O filme é baseado no musical da Broadway de mesmo nome criado por Jonathan Larson (Andrew Garfield) que funciona como uma semi biografia onde o próprio dramaturgo analisa sua vida em busca do sucesso e a pressão de terminar seu primeiro musical na busca pelo sucesso antes de completar 30 anos. O roteiro escrito por Steven Levenson divide a narrativa em dois seguimentos, o primeiro focado na peça estrelada por Larson, enquanto que no segundo seguimento somos levados ao passado que conta a história real focando na pressão do jovem roteirista na sua luta de fazer sua peça “Suberbia” funcionar e assim passar pelo concorrido workshop que pode levar sua obra aos palcos da Broadway.

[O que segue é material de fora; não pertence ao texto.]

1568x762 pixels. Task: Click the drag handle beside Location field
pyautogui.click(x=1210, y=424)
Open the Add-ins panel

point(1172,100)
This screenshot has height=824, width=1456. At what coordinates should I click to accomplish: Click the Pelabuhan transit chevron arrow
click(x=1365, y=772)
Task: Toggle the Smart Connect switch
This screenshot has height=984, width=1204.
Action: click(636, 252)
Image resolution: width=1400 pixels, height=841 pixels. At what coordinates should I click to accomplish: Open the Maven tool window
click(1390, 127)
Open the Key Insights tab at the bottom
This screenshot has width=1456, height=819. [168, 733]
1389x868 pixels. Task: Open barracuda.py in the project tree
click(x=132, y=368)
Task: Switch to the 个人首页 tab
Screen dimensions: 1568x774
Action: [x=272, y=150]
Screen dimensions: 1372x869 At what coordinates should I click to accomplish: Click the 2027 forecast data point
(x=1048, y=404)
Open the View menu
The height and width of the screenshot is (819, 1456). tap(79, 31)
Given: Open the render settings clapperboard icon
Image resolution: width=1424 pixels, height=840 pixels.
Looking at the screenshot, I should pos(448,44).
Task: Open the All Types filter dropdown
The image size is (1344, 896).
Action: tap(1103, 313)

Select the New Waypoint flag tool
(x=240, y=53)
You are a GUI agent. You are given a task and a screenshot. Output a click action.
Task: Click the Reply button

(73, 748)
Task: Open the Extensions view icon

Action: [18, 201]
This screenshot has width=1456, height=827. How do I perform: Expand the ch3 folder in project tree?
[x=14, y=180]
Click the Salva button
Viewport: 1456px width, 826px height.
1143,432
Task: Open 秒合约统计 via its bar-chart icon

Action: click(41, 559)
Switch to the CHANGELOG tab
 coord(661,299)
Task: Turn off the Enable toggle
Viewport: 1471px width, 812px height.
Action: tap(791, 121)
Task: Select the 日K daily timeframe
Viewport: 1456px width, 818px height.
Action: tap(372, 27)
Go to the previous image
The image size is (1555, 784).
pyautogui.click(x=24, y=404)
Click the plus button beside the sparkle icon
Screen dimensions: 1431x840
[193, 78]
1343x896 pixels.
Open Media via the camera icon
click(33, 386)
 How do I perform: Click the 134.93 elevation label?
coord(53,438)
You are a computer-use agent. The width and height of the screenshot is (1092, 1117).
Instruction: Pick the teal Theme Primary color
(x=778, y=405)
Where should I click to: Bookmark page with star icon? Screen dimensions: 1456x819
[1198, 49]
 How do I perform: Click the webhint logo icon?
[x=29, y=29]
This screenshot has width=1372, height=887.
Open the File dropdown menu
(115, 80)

A primeira coisa que você precisa saber sobre tick, tick…Boom! é que por ser musical, o longa adota um tom lúdico onde fatos e fantasia se misturam numa realidade única onde vemos as facetas de Larson como uma pessoa obstinada, intelectual, as vezes egocêntrica preocupada com futuro e obcecada em deixar sua marca na história do teatro americano. A direção de Lin-Manuel Miranda consegue capturar a leveza e os temores da juventude de uma pessoa que sabe o que quer da vida, mas ainda assim enfrenta dificuldades para realizar o próprio sonho.
O primeiro ato da trama estabelece bem a atmosfera que vai ser empregada no decorrer da narrativa, colocando números musicais bem dirigidos, leves, que vão se intercalando entre a peça no presente daquele período com Larson narrando a própria história, enquanto o apelo dramático toma forma à medida que vamos aproximando da apresentação do workshop no passado. Os cortes aqui são bem feitos e a edição consegue dar um ritmo ágil à narrativa que consegue ser dinâmica tendo menos de duas horas de duração.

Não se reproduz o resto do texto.